I think I’m finally opening my eyes and heart to the truth in that I am so much more than this façade, I am so much more than my personality, than my body, than the thoughts and emotions that go along with these.  The real me is not influenced by how thin I am, how pretty I am or even how well I do in school.  When I feel like these are the things that define me I know that is when I have lost the connection with this inner, whole and all-loving part of me. 

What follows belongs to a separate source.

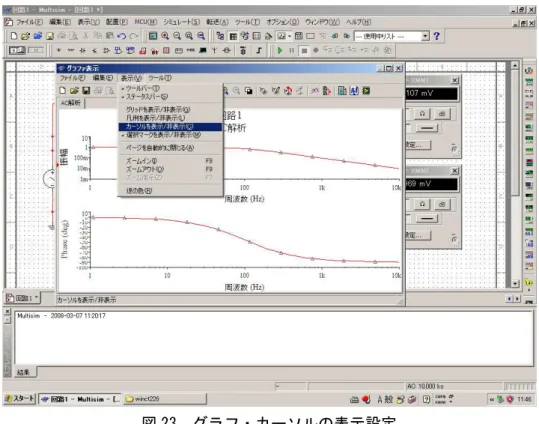Click the Zoom in magnifier in the main toolbar
Screen dimensions: 539x424
[x=165, y=36]
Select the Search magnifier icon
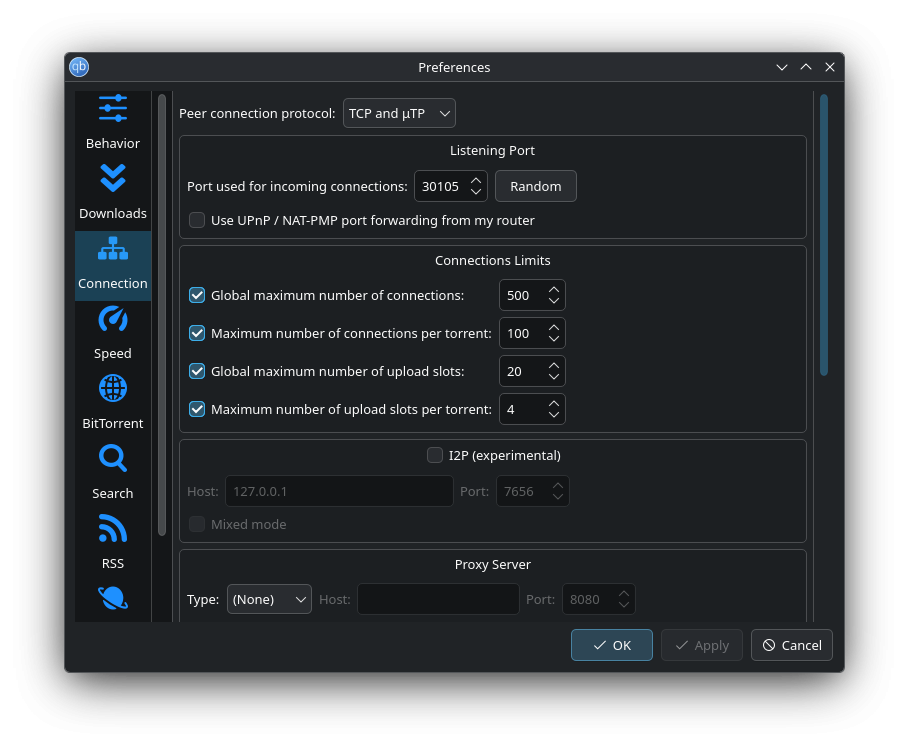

Although I am just beginning to learn that what truly matters in life is the love you have for yourself and the love you give to others, it does not change the fact that I am still human.  I still have these human characteristics (thoughts, emotions, bodily ties) that do have a say in how I carry myself.  Even though I know the real me is so much more than the thoughts I have or the emotions I feel, I know that this realization does not do away with these instinctual primal instincts. 

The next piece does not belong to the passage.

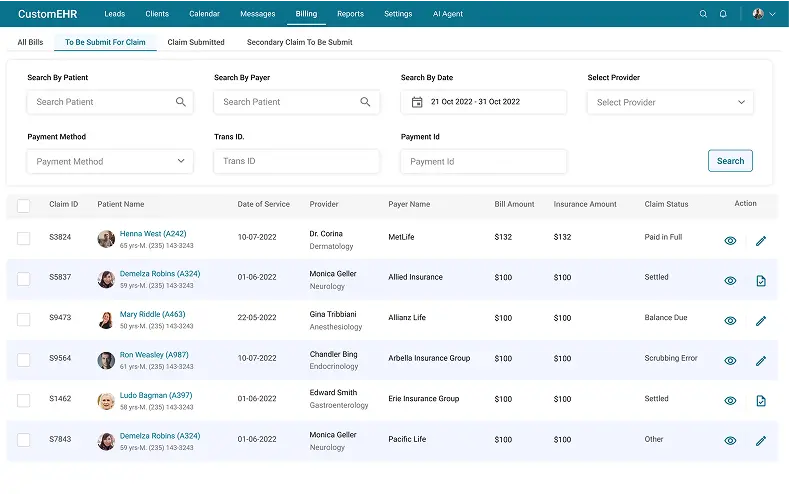789x494 pixels.
Task: Select all claims with header checkbox
Action: click(24, 205)
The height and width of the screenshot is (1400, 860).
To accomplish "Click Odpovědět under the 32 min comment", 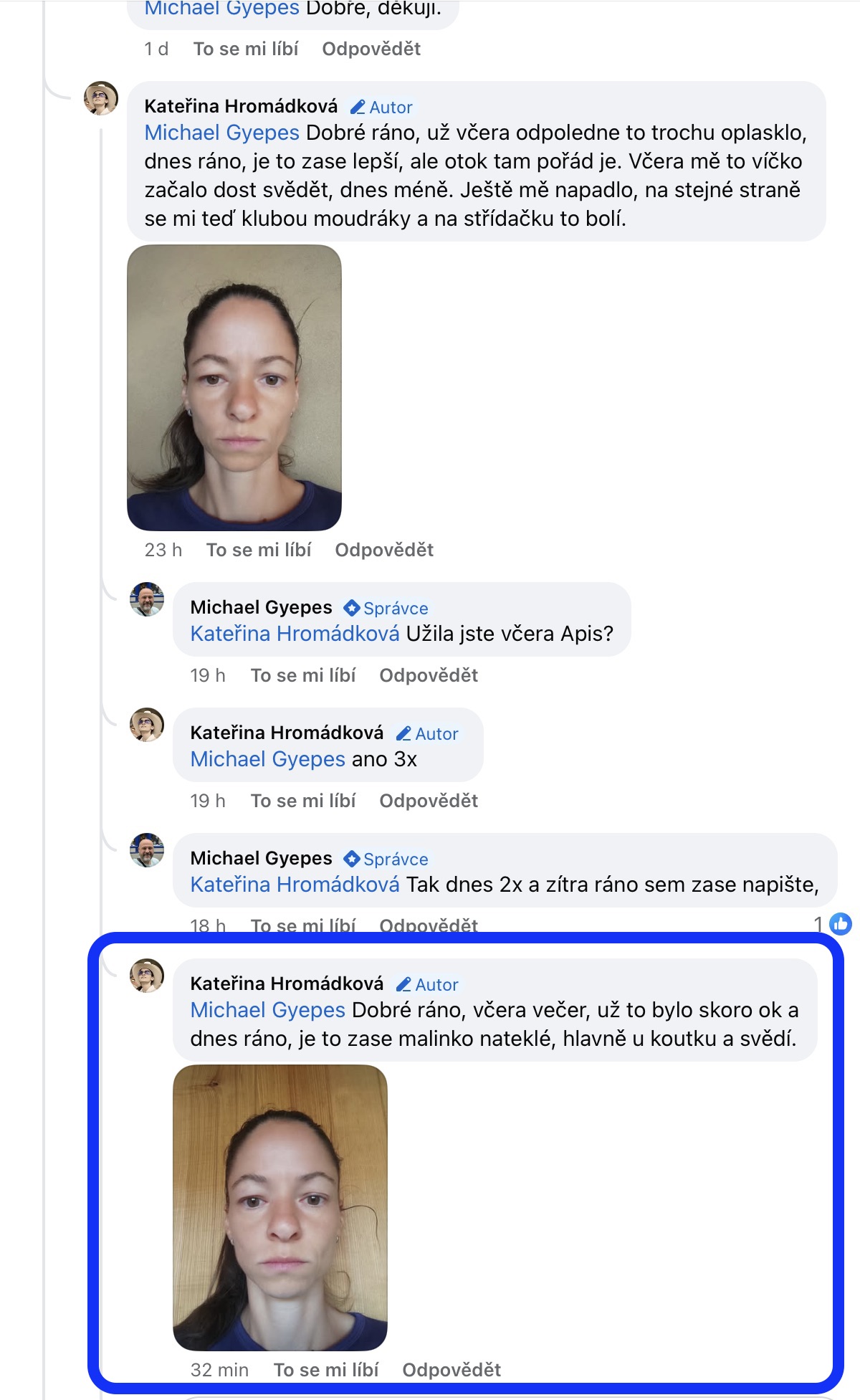I will click(x=452, y=1370).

I know that these negative thoughts and emotions are fleeting and truly do come and go and this realization has led me to believe that I truly do have power over what I think and feel.  I can consciously choose to feel stressed or think negative thoughts or I can consciously choose to shift my focus to the positive things in life.  This conscious choosing really does impact on how quickly your mood and mindset can change.  Even today, after getting out of my last exam, feeling a bit discouraged, I simply decided to shift my focus on the positive: the beautiful blue sky, the warm sunshine on my face, and the fact that I will get to spend the next couple of days with the friends I’ve made here in New Zealand. 

As my time here in New Zealand is quickly coming to a close, all sorts of thoughts and emotions come up: mainly sadness of leaving and the regret of things I didn’t do or changes I didn’t make within myself.  Despite these negative feelings, I choose to shift my focus on these last couple of days and to truly enjoy my time with the friends I’ve made. 

As I shift my perspective from dwelling on the negative to basking in all the wonder and beauty surrounding me, I find myself content and at peace with where I am.  I am thoroughly grateful and appreciative of this opportunity that I’ve had to come abroad and to have all of these wonderful experiences. 

I also know that my outlook on this experience and in life in general is greatly determined by my conscious choosing.  I can choose to dwell on the regrets, the mistakes, the negatives or I can choose to focus on all the good that is around me each and every moment.  Being in New Zealand has made me realize that each and every moment is a new moment, a chance to consciously choose happiness and love over doubt, fear and second-guessing. 

My gaze shifts back to my now open bedroom window and as I look up at the beautiful blue sky and bask in the sunshine pouring down on me, I smile and relish in the beauty and simplicity of what I have in this moment.